Hello! It has been 69 hours since my last cigarette! Excuse my one-track mind, but I am going nuts!
Day one was easy. Day two was okay. Today has been hellish. I might even smoke a cigarette tonight while we barbecue, because look, I am only human. A cigarette every three days — or after dinner every night, even — is not that bad.
I’m kind of afraid that if I smoke one, I will go right back to smoking a pack or more a day, even though that is in no way logical. I think I have Chantix, AA, and Puritanism all mixed up in my head. Ugh! I caught myself sniffing at Michael furtively this evening, gathering the residue of his cigarette into my poor deprived brain like some sort of lunatic. (Yes, I have mandated that nobody smoke around me, which means Michael is sneaking cigarettes at the mailbox and I am ignoring it so I can sneak whiffs of stale smoke from his clothes. Quitting may turn out to be a filthier habit than smoking ever was.)

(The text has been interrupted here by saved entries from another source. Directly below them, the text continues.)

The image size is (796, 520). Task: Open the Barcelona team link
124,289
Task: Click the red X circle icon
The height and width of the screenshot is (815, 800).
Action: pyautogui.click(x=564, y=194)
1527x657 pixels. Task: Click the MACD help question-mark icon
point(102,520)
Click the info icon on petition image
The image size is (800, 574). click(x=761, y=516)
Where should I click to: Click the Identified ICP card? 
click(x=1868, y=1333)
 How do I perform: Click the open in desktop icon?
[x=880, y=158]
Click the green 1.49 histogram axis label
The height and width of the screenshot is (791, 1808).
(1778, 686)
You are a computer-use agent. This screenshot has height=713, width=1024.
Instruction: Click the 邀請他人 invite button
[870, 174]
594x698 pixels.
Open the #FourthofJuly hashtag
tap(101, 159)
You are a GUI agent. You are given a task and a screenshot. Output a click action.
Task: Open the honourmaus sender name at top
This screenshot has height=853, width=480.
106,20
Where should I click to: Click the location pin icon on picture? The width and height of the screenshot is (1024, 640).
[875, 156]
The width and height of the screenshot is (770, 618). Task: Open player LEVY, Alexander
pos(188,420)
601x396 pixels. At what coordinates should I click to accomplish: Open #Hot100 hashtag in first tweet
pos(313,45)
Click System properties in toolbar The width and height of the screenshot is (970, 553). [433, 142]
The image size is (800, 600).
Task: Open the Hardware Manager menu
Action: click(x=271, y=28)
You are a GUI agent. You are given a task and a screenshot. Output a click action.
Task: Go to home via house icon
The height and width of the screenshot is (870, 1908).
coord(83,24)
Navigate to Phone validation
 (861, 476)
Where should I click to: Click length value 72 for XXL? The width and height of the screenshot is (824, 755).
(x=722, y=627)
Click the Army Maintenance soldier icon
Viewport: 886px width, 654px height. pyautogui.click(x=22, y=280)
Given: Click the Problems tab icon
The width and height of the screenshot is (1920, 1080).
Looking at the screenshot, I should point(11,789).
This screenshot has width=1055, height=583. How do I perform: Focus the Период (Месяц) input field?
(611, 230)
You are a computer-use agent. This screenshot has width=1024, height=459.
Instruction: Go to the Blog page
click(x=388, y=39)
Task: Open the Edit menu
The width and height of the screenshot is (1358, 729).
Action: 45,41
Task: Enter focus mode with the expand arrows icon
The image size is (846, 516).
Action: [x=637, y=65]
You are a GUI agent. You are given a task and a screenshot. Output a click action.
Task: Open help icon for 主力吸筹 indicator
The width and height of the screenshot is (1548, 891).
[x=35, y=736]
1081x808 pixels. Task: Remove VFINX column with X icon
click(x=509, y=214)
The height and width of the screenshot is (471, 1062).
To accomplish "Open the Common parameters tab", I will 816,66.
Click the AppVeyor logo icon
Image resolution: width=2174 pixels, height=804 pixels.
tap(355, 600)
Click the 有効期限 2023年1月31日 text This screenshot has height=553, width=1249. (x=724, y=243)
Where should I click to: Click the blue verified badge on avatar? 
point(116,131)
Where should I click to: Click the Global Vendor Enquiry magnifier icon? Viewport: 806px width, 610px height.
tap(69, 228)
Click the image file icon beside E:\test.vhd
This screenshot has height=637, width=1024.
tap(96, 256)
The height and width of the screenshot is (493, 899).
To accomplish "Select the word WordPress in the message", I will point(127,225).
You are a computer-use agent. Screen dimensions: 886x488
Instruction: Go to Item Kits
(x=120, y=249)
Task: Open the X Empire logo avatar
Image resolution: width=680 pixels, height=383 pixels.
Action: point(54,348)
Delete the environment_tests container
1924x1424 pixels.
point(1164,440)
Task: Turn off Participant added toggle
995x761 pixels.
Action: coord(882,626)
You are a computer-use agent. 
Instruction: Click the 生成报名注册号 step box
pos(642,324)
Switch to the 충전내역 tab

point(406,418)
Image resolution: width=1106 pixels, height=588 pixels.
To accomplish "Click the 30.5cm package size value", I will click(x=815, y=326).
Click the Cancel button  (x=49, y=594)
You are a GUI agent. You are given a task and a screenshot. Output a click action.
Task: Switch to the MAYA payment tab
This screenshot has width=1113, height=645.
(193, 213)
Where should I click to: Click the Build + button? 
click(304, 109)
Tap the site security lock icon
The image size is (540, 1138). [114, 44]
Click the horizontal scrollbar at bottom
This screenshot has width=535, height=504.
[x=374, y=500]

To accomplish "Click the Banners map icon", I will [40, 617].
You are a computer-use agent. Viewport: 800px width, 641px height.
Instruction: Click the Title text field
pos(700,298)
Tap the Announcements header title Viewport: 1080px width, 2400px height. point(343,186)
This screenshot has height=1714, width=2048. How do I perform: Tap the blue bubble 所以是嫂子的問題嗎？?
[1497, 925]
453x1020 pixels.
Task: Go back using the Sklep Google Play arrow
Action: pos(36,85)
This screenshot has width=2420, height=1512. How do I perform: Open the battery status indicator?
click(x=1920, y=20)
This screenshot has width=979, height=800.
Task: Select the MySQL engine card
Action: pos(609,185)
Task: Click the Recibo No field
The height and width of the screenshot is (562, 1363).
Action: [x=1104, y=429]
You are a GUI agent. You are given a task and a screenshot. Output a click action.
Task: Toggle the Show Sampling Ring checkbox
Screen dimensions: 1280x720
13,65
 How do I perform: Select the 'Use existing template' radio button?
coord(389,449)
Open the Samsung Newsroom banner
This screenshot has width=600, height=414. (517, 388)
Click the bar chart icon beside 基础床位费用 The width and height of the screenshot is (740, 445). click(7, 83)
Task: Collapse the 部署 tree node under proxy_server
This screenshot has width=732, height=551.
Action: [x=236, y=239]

Anyway, that fear is the only thing that’s kept me from smoking today. Well, that fear and BubbleShooter, which I have played for something like 10 hours since 8:00 this morning. Also, I think I ate everything in the house, and can only be relieved that most of it was vegetables.
Help! Alternatively, reassure my week and feeble brain that it’s all right if I have a cigarette tonight, but only one. And say that last part really, really sternly.